Second Street Station by Lawrence H. Levy

Second Street Station
Second Street Station

by
Lawrence H. Levy

Rating:
4 book marks

The future looks bleak when Mary Handley is fired from her sweatshop job in Brooklyn. She’d held her tongue long enough at the Lowry Hat Factory and finally gave her boss, the Widow Lowry, a piece of her mind. “After all, if you didn’t call a pig a pig, it might never know it was one,” she tells the widow. Now both poor and jobless, she shows up at her police officer brother’s Second Street Station, hoping for a meal.

It’s 1888 and a lot is going on in New York. Women are starting to demand their rights. Powerful entrepreneurs like J.P. Morgan, Andrew Carnegie and Jay Gould are wielding their influence and the genius inventors, Thomas Edison and Nikola Tesla are in the middle of a war of currents.

In Brooklyn, Mary is not about to listen to her mother’s advice to find a husband. She has a sharp mind and an independent streak and isn’t ready to settle down. “Have you no interest in betterin’ yourself?” her mother asks.

Mary gets her chance at a new career when Charles Goodrich, Thomas Edison’s bookkeeper, is murdered. In a public relations move, Police Chief Patrick Campbell offers Mary a job as a detective, the first female officer in New York. Mary doesn’t have to think twice before she says yes.

What follows is a very entertaining historical fiction mystery with lots of action and twists and turns. Second Street Station is based on the actual Goodrich murder case in which the real Mary Handley was a key part of the investigation. A large cast of historical figures, including Morgan, Edison and Tesla, figure in the story. Lesser-known characters also cast doubt, leaving almost no one beyond suspicion.

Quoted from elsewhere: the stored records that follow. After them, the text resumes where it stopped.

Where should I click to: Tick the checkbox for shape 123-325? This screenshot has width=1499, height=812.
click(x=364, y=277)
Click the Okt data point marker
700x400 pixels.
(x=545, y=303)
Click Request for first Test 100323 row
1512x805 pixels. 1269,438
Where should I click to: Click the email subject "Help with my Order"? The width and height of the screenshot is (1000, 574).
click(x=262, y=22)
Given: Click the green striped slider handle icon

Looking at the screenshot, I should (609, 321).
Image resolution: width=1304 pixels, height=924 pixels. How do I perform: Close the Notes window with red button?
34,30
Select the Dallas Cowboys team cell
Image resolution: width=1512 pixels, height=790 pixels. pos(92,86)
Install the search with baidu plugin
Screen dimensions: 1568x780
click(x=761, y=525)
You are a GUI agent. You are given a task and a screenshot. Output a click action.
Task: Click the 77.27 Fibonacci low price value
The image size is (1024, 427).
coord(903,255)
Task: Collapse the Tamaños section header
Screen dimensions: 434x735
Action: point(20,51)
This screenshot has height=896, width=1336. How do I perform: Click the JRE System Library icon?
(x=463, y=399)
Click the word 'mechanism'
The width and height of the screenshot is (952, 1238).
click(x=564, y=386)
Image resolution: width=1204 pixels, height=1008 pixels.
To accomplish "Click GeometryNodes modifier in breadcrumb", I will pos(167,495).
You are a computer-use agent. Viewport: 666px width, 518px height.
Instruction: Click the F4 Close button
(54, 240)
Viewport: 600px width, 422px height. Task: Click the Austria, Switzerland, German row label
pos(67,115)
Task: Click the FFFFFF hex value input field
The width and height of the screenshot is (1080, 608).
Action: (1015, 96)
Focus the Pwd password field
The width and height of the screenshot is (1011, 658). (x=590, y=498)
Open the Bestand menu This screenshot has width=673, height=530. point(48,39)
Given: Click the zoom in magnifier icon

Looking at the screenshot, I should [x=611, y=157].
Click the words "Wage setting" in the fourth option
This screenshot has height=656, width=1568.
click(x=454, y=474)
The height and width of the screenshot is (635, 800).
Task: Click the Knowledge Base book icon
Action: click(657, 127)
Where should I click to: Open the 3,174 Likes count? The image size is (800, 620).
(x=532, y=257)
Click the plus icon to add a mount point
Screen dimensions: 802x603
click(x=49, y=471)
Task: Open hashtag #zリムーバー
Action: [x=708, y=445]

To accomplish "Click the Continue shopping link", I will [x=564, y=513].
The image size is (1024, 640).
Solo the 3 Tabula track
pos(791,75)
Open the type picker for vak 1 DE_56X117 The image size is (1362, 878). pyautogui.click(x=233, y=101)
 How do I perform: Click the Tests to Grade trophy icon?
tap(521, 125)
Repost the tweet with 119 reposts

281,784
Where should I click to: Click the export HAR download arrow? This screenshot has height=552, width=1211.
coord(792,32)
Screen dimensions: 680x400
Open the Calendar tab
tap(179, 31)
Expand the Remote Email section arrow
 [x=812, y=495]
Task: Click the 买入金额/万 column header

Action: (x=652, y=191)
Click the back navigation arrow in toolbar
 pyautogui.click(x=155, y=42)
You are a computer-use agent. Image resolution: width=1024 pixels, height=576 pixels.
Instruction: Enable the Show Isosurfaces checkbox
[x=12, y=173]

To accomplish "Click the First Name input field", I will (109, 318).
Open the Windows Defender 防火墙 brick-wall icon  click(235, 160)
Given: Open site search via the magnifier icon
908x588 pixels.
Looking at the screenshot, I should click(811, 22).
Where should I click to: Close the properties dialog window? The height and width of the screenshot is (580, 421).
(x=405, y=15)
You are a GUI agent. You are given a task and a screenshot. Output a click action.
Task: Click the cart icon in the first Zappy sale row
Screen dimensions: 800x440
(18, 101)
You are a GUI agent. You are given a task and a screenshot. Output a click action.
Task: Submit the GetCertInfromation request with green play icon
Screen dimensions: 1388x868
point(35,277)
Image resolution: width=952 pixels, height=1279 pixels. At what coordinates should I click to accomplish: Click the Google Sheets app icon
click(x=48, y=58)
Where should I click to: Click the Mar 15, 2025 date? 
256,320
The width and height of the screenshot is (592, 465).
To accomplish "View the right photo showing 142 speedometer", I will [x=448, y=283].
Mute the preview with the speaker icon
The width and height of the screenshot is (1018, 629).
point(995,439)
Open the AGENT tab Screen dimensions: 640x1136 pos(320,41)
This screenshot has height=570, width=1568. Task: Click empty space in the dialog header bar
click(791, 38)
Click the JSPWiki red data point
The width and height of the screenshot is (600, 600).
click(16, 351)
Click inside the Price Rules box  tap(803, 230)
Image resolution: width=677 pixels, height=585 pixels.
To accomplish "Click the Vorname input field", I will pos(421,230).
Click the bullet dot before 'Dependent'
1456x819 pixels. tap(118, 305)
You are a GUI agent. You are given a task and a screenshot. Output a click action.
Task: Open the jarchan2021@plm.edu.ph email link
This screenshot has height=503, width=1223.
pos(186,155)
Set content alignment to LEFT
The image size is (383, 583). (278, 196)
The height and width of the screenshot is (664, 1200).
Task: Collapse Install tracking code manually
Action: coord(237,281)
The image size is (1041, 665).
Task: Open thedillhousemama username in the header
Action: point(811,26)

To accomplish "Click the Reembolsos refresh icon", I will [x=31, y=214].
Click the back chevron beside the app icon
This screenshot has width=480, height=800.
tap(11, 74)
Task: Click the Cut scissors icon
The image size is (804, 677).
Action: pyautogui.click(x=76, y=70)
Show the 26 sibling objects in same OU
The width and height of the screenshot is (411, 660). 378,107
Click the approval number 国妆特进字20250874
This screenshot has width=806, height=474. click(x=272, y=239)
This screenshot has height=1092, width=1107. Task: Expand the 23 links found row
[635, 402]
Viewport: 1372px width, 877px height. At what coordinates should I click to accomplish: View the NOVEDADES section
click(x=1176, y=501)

In Levy’s story, Mary’s knack for figuring things out carries her far into the investigation, but she lands in many dangerous situations. It’s great fun to imagine Mary in these scenes and to cheer for her as she goes up against mysterious assassins who are determined to take her down. Levy offers just enough clues along the way to engage the reader. There’s a promise of a resolution, but plenty of surprises wait at the finish.

I very much enjoyed reading Second Street Station, which is the first in Levy’s new series of mysteries and I think the historical element greatly enhances an already winning story. In particular, Levy portrays Thomas Edison in a very different way from what is taught in schoolbooks, making me want to know more about his driven and creative personality and about his fierce competition with Tesla. Levy has a fun writing style and gives the story an authentic feel by adding great details unique to the time period. I’m looking forward to the next book in this series, Brooklyn on Fire, available Spring 2016!